## Available data
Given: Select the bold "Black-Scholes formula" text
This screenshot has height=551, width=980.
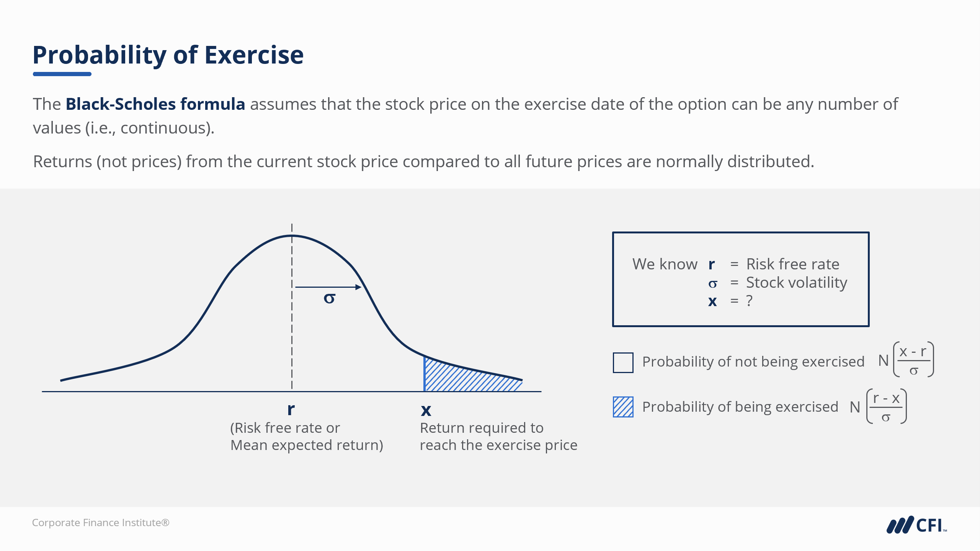Looking at the screenshot, I should point(155,104).
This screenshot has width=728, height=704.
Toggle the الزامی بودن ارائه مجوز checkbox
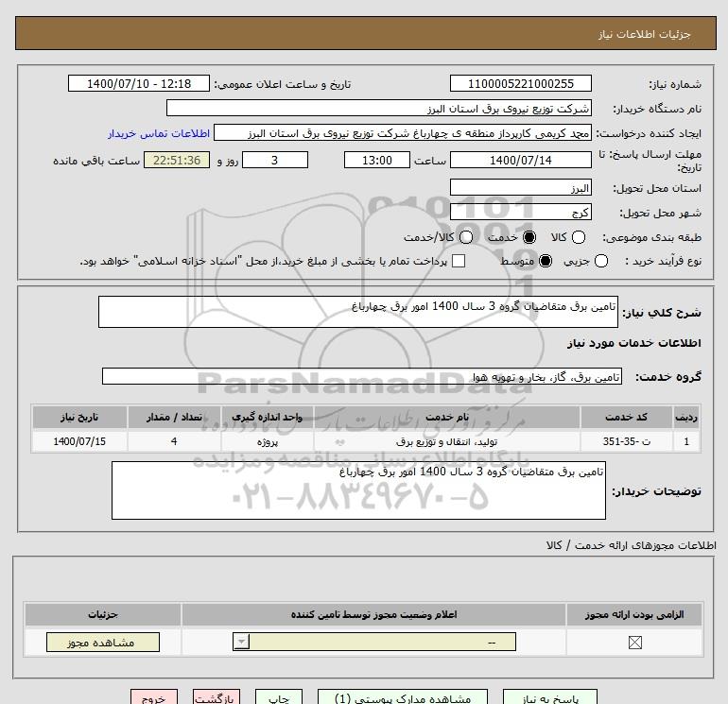[x=634, y=643]
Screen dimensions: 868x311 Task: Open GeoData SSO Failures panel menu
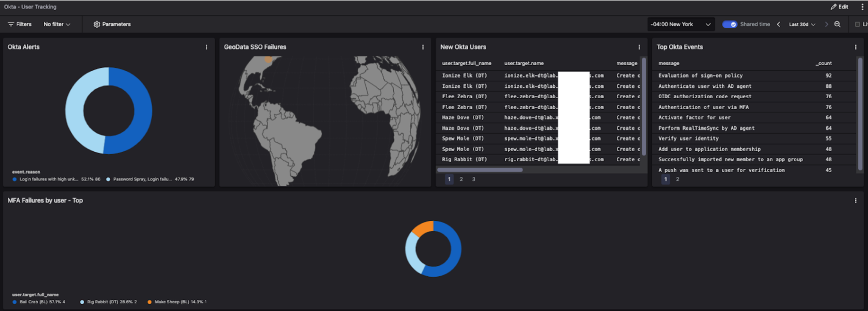[423, 47]
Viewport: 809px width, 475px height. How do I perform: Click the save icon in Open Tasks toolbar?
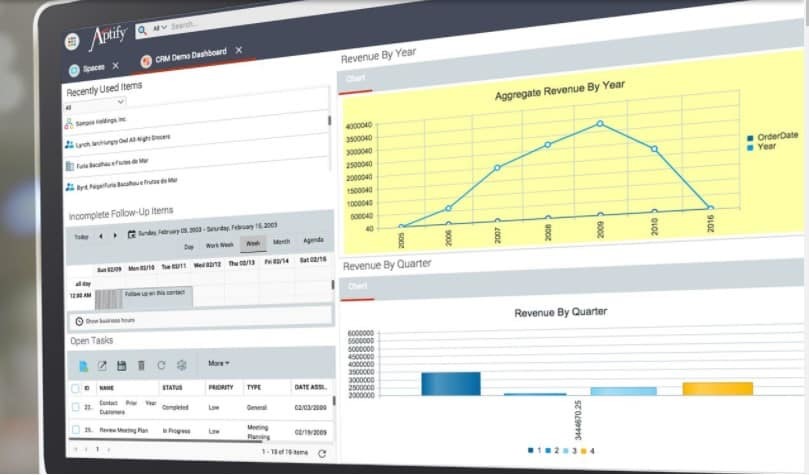click(x=121, y=366)
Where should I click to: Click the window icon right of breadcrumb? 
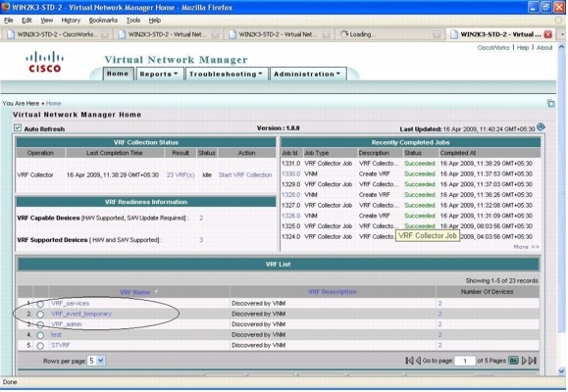[x=550, y=104]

## Exercise
Word for word, repeat only the lines from the line containing "This screenshot has height=551, width=980." through the end of the data, without any pictures.

## Output of the task
This screenshot has height=551, width=980.
Looking at the screenshot, I should point(155,104).
This screenshot has width=728, height=704.
Toggle the الزامی بودن ارائه مجوز checkbox
[x=634, y=643]
Screen dimensions: 868x311 Task: Open GeoData SSO Failures panel menu
[423, 47]
Viewport: 809px width, 475px height. How do I perform: Click the save icon in Open Tasks toolbar?
click(x=121, y=366)
Where should I click to: Click the window icon right of breadcrumb? 
[x=550, y=104]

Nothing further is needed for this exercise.